[start of Selected text]

Halfway down this specific post you will see an audio link for Sensei's Micro-WBTB: http://www.dreamviews.com/dreamviews...ml#post2207389

----------


## GameGamer

Last 2 nights where bad. But that was my own fault.

1st night: Went to bed really late, a mouse was on my room keeping me awake so had 1 fragment (better than nothing  :tongue2: )

second night: Was watching a new serie called shooter. Until 3 o clock in the night  0 recall.

This night: Was more intrestring. Slept trough the night which made me remember nothing. But i slept in a lot so had a lot of dreams. But not vivid at al. I guess one of them was a lucid. But with 0.1 awareness. 
I was walking in an old trainstation. I have been there before in other dreams. There where old cars parked. I'll skip this part. eventually we where walking on the pavement. And i was talking to my brother this was a dream. Some where i knew i was dreaming. but it didn't brother me. I was just walking. I guess i had an FA. In the FA i tried to DEILD. But i am not sure it was real or a dream. But it didn't work.

Is there something i can do to be more aware in dreams. Or should the day time awareness take care of that in the future?

----------


## GameGamer

Well that suck. Just wrote an post now it gone  :Sad:  

Here we go again:
Last night was quite intresting. Due the lack of sleep i just had one awakening close to the morning. No recall then. So i went back to sleep. Had an long dream, wasn't really vivid. It was semi-lucid again just like yesterday. It did bothered me more.

Dream: i wont go in much detail. Becausebit was quite a long dream.
I was i a bar on vacation or something. There was a big flat screen where i was showing my workbook DV threat to every one. Quite some time later my parents went home. I was left alone making ready to leave. But then it came to mind that i can't get home. Because i am not allowed to drive this motorcycle. Then the scene changed to my home. I was watching out of my window to the rain. And thought it also isn't good weather to drive home. Then i noticed i was already home. I went down stairs. Bumped into my brother. For some reason i did a RC. It failed the air rushed trough my fingers. Some where i knew i was dreaming but again wasn't really in control of my body. The dream started to fade away. At least i thought. I had an FA and did again a DEILD in my dream. It didn't work and woke up for real

I think i am on the good way. 2 night my dreams are about doing RC and LD. But for some reason my awareness isn't high enough. Will this come with the time and day time awareness? 

Also in one dream i was teaching some one ADA

----------


## fogelbise

> Is there something i can do to be more aware in dreams. Or should the day time awareness take care of that in the future?



I find that it helps to visualize taking a moment to stop in the dream and really let it soak in that you are dreaming and doing a good mindful RC. The visualizations, which you do during the day and at wakings/WBTB, will help remind you to do the same thing when you are in the dream.

[end of Selected text]
[start of Stored data]

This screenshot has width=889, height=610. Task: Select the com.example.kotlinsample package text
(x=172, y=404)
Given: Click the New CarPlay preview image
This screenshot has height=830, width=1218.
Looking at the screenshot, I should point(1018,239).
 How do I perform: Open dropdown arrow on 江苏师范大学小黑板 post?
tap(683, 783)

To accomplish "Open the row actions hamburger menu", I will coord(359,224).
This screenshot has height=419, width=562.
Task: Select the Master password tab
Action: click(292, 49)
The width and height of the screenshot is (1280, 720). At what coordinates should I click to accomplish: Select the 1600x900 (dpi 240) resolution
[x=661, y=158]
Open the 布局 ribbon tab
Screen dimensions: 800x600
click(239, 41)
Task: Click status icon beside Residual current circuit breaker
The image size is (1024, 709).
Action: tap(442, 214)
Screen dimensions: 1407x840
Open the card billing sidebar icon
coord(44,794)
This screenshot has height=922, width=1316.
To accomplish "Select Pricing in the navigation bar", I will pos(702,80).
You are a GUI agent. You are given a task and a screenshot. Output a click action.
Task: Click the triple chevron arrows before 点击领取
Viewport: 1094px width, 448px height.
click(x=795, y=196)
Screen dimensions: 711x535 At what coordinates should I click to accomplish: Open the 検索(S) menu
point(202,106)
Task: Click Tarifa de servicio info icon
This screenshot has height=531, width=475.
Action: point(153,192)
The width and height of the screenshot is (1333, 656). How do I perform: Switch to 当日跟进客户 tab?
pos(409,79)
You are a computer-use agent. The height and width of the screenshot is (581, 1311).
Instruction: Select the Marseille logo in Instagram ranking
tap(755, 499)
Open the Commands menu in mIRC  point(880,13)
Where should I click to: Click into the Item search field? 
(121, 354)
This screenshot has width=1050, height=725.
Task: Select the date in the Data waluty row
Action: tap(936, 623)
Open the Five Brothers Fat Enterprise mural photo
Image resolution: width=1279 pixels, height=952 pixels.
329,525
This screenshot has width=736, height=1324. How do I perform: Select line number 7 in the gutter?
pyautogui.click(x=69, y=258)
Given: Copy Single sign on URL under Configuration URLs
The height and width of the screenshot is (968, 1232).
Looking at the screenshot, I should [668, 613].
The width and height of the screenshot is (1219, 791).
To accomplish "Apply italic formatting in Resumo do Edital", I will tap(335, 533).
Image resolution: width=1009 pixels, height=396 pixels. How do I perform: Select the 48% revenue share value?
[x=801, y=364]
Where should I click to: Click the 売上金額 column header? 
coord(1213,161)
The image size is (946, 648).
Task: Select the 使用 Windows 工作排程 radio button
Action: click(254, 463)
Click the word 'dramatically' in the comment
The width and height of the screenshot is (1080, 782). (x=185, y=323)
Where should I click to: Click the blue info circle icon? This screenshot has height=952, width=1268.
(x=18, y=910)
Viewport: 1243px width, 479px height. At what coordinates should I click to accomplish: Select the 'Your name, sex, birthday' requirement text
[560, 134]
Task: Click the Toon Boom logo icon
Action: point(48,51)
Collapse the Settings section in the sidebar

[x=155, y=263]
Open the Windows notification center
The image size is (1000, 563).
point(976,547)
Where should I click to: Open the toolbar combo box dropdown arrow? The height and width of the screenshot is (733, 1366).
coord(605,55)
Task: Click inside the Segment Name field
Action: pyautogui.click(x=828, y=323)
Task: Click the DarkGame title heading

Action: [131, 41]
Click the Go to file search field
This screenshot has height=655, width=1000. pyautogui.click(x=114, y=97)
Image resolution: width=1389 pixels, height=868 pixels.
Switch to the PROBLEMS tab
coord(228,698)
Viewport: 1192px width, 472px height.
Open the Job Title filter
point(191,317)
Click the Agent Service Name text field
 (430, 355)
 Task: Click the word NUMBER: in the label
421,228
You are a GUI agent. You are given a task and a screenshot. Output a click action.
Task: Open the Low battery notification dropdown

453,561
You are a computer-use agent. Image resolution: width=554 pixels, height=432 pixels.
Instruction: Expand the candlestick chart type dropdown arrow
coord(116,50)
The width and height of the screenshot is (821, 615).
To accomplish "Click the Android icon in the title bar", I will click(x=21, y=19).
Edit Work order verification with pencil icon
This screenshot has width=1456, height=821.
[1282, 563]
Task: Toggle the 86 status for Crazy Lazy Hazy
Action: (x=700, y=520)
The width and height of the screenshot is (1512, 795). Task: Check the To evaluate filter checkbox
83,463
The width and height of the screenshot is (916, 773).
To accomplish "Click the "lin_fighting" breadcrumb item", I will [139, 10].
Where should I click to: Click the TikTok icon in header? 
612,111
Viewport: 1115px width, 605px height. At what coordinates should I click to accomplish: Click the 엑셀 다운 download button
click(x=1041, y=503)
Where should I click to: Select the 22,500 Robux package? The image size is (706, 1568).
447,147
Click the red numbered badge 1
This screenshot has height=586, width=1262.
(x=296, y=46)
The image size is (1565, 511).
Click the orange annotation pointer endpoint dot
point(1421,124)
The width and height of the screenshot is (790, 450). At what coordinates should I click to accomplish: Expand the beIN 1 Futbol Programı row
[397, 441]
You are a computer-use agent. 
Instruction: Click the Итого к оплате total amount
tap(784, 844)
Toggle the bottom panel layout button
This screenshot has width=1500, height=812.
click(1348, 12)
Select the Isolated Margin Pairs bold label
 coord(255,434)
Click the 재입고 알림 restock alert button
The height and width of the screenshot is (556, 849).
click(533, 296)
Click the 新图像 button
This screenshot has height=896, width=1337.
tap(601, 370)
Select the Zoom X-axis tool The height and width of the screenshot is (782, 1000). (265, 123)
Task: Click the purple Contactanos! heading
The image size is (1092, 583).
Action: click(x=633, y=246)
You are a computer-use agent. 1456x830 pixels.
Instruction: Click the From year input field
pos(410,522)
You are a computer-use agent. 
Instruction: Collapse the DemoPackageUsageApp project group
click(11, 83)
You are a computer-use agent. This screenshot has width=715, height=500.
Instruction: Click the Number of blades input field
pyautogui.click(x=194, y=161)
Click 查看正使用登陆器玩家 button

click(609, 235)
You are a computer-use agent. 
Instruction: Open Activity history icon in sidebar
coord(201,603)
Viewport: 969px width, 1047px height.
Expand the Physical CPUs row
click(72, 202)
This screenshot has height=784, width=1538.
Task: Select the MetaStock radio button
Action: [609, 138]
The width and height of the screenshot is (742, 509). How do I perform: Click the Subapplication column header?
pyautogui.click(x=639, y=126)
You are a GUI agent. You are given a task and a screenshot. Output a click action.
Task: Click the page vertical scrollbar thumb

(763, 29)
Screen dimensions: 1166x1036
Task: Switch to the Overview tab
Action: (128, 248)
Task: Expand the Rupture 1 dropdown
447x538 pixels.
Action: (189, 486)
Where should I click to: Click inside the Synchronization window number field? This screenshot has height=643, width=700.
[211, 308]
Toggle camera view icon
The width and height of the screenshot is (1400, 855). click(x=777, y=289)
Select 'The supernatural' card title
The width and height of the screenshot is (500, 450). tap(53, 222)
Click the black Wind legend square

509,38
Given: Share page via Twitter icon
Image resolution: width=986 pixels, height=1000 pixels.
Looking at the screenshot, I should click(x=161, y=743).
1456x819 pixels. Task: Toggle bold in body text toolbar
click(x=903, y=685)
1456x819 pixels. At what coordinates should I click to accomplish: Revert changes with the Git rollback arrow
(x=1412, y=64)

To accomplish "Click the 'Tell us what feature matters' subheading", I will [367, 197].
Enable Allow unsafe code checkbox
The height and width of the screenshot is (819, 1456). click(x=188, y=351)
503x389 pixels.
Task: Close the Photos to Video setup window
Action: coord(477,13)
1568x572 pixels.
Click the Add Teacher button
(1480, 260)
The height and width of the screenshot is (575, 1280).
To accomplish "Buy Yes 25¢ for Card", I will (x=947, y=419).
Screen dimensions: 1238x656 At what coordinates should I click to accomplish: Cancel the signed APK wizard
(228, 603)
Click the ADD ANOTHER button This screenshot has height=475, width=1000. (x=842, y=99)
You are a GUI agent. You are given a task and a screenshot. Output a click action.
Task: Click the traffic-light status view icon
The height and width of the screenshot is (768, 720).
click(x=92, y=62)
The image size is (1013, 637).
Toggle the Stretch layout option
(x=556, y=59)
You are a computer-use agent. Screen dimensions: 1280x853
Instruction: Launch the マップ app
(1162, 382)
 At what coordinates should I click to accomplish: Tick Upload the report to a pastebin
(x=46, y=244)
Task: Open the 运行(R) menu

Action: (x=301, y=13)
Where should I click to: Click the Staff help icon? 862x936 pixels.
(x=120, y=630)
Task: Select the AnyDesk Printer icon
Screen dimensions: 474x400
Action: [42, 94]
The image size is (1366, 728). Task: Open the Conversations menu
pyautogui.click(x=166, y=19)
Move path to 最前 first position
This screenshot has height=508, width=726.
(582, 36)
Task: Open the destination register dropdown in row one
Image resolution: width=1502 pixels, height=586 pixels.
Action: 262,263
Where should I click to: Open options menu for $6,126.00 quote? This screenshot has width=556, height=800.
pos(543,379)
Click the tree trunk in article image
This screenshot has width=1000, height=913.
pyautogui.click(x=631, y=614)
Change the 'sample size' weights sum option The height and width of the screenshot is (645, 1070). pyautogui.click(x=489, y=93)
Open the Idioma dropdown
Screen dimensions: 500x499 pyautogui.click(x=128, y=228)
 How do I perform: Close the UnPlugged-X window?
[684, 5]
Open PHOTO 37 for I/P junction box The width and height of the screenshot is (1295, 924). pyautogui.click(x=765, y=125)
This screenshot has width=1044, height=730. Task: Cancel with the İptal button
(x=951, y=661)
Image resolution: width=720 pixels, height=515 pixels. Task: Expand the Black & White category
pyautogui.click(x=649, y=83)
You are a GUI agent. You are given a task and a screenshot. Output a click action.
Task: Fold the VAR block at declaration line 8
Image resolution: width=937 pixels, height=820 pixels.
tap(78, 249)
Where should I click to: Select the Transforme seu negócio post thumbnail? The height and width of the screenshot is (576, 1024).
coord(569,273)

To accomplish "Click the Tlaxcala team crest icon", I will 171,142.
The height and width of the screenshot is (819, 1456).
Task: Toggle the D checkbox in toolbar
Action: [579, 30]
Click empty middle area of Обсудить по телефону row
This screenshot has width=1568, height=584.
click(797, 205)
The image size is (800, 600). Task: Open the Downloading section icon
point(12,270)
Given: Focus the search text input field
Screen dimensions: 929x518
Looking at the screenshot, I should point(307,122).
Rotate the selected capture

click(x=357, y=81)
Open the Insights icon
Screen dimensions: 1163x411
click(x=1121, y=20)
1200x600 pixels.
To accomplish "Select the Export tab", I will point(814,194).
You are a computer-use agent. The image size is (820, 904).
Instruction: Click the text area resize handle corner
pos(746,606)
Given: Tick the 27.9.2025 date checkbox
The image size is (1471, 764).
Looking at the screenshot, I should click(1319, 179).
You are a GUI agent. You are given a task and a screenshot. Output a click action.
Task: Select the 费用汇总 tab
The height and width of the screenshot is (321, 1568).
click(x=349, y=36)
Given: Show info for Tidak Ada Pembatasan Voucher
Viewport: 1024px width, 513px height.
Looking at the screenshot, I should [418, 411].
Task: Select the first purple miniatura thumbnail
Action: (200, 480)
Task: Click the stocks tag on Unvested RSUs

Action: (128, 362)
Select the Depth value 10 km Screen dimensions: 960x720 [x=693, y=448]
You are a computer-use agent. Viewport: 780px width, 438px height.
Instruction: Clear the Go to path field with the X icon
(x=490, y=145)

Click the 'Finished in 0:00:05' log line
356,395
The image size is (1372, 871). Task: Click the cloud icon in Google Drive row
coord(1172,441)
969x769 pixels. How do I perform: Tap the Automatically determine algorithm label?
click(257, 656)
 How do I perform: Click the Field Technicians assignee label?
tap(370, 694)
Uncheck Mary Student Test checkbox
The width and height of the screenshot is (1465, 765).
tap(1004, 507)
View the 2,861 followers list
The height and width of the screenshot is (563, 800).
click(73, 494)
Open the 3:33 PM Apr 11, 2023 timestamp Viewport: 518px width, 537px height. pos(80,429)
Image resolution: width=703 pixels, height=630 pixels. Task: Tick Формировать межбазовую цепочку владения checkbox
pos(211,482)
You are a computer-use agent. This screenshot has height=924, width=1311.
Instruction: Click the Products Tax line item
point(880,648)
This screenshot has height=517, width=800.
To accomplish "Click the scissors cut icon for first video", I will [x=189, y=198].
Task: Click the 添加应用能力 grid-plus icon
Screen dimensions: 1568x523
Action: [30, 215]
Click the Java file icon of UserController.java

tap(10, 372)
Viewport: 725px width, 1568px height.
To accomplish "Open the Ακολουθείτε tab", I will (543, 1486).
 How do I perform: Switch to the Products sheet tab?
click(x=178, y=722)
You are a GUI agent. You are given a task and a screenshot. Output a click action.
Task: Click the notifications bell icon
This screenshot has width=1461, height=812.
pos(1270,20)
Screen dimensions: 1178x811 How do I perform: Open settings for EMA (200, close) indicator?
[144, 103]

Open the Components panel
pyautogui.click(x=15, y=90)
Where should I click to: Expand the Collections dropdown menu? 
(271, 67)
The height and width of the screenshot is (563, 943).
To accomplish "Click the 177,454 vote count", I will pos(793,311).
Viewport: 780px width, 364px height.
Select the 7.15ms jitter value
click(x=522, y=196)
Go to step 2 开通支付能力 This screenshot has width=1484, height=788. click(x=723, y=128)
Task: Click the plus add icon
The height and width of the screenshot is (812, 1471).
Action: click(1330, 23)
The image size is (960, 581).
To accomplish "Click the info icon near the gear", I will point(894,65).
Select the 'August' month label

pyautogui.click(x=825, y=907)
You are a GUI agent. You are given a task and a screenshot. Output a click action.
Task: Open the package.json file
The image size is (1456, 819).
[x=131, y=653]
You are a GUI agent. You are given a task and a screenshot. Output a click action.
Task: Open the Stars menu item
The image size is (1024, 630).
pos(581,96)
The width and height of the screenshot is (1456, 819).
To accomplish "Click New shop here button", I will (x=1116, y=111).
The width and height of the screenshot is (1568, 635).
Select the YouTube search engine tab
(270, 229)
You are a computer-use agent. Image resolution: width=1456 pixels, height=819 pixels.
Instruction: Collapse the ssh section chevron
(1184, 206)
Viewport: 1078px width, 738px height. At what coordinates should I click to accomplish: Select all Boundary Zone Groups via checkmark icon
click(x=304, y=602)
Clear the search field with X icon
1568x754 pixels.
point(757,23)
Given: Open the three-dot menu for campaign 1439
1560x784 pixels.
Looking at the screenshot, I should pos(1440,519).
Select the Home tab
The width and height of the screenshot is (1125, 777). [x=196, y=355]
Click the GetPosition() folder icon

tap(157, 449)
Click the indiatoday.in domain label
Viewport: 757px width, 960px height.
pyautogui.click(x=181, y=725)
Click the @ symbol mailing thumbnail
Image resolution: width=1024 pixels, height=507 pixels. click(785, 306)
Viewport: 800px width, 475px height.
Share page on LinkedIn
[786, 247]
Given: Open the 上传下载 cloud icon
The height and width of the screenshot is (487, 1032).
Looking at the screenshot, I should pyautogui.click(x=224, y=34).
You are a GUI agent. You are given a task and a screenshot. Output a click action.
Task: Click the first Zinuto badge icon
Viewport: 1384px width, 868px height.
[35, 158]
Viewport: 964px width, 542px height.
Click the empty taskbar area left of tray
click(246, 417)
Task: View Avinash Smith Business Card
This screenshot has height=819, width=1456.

[end of Stored data]

* [Short problem 1]
Answer these about the lucid dreaming thread:
(a) What kept GameGamer awake on the first of the two bad nights?
(b) In the bar dream, why did GameGamer think getting home was not possible?
(c) According to fogelbise, when are the visualizations done?
* [Short problem 2] Pick up the lucid dreaming thread after its final sentence and carry it forward.

* [Result 1]
(a) A mouse in the room.
(b) GameGamer was not allowed to drive the motorcycle.
(c) During the day and at wakings/WBTB.

* [Result 2]
> I think i am on the good way. 2 night my dreams are about doing RC and LD. But for some reason my awareness isn't high enough. Will this come with the time and day time awareness?



Those are very good signs on both nights that you are on the right path!

----------


## KingCobra

Hey GameGamer. Nice job on your lucids. fogelbise pretty much explains it all. Keep up with the ADA and make sure to do RCs often and effectively. An effective technique that works well is to use ADA and RCs with MILD (like you mentioned). When I keep awareness during the day and do a ton of RCs with mindfulness and practice MILD (and really believing I will have a LD), I find myself recalling a LD in the middle of the night. Good luck!

----------


## GameGamer

Well, dammit. 
I lost motivation for some weeks  :Sad:  But because of an lucid 3 days ago i wanted to go practicing again,
Because of the awesome feelings from lucid's. But again my lucid's stay short. I have had about 3. And none of them i have been able to do anything. 

THE DREAM: I was in the back of the car. We were driving on the highway and i had some kind of feeling it was a dream. I was thinking a way how to test the reality (Not that aware tho  :tongue2:  ) So i tried to push my seat belt through the chair. It didn't work. But just to be sure i did a nose plug. AND YES, the air was rushing through my fingers. But as soon as it came every thing went hazy. I didn't remember to stabilize. and woke up. 

Lets try to keep it up for longer now. Because i was on the good way. And now i screwed it up  :Sad:

----------


## fogelbise

Congratulations on your 3rd LD! If you keep up your practices and try to not worry about length, they will naturally get longer. If you haven't read any dream adventures of others, a lot of people find Hyu's dream journals inspiring:

Lucid Dreaming - Dream Views - Hyu's Adventures - Dream Journals

----------


## GameGamer

Well an little update.
In the beginning when i started practicing again i had an dry spell of recall. But slowly it is coming back.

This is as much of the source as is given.